One thing though…I’d appreciate it if you would be a bit nicer to me when you catch anything that doesn’t meet strict AP style requirements than you were to the person who wrote this post.
Rudeness = you’re a stupid shit.
David, I will, however, ask
who the fuck is Phyllis Caldwell?
“Just because we said we’d help 4 million people, and we’ve ended up with only 10% of them getting a permanent modification, that’s not our fault. It’s those damn people! They were the wrong kind!”
Same for the millions who don’t deserve a living wage, real access to health care, etc. Apparently, most Americans are the “wrong kind” aka the undeserving, unclean, uncouth, unworthy, …Look Away, Look Away, Look Away Dixieland.
Making Homes Affordable may be a program with good intentions, but we have not experienced any positive aspects of this federal program. Although banks have been bailed out with federal tax dollars, more American families are losing their homes. The people I know used to have good paying jobs and they were average middle class families- no boats, luxury items, etc.. They lost jobs and did not expect to be unemployed beyond the safety net they had established. The banks are using these programs as a empty promise of hope before they jump into a foreclosure on many homes.

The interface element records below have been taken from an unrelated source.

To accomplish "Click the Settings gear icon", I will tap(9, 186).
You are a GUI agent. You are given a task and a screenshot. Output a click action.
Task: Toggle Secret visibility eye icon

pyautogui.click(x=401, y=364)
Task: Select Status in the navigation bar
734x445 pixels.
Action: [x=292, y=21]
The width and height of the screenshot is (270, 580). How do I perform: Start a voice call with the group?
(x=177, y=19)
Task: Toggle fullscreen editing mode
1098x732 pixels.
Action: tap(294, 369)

As a hard working family of six, we have run into unexpected financial difficulties during the last three years. In over twenty years of marriage, my husband had never been out of work in the automotive industry. We were able to live a good life. There were no faraway vacations or new cars, but keeping a roof over our heads, feeding our children, and being able to go out to dinner once in while, kept us happy. We could not spend frivolously,nor did we have any desire to do so.

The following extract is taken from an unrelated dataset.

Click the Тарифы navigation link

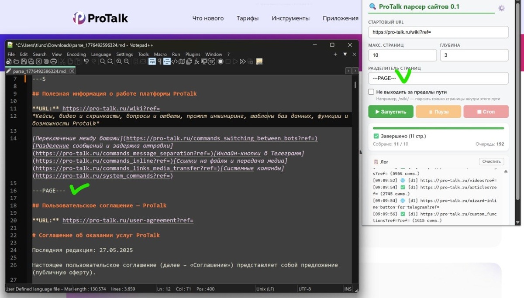click(248, 18)
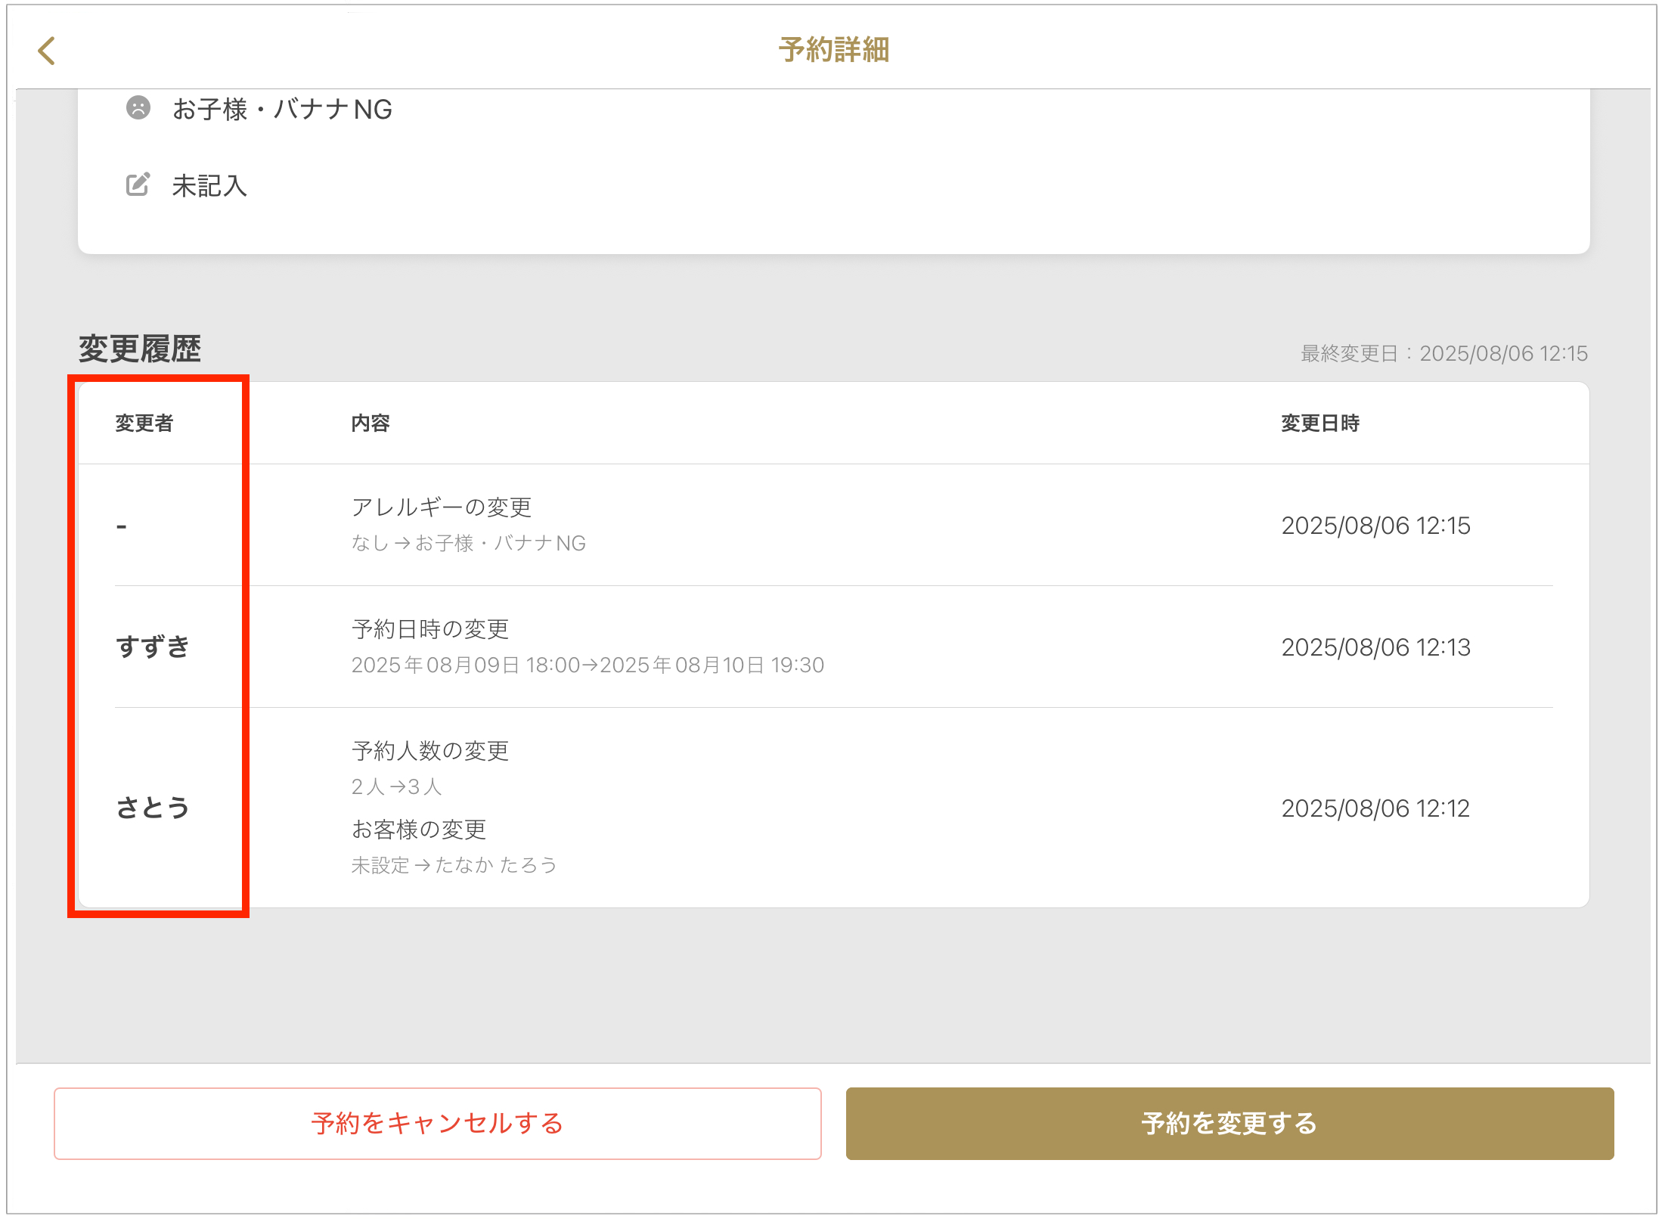
Task: Tap the 未記入 memo field
Action: pyautogui.click(x=209, y=186)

Fast forward: My husband gets laid off three times- each lay off is longer than the one before. He finally takes a position paying 50% less than the previous employment position. Health care costs have doubled. After plowing through emergency savings to keep the mortgage up to date, we began to live on credit cards – hoping things would improve. They still have not!
Now, we would appreciate a loan modification. We bring in 2,700 dollars a month, our fixed expenses are 2,800 dollars a month. We pay our expenses and literally spend zero on any not necessary items.

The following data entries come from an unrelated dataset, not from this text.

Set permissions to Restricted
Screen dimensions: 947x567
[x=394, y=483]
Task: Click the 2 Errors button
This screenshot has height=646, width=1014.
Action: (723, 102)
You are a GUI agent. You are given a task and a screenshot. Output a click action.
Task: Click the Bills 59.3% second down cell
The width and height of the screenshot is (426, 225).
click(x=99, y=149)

Yet, after filling out exhaustive paper work on FOUR separate occasions, there seems to always be a reason to delay or deny the process. The last round (after 18 months of applying), we were told that two 7 month stints of unemployment do not qualify for the program under government order. Isn’t this who the program is for? We have one home for our four children. It is our only asset. We have never been in financial distress before. My husband’s job is paying 50% of what he made when we qualified for this loan. We would be more than willing to sell the home and move somewhere less expensive, but after an exhaustive search, that doesn’t look promising. There are many homes for sale here -all well below the price they were bought for… We are hanging on by a thread. My husband is very depressed at this point.
Wells Fargo is somehow using this program for their own benefit, because it is not benefiting the people who need help.
All we are asking for is a a simple interest rate reduction and a forgiveness of mounting late fees. This program needs to take a more serious tone with banks who needed to take tarp money.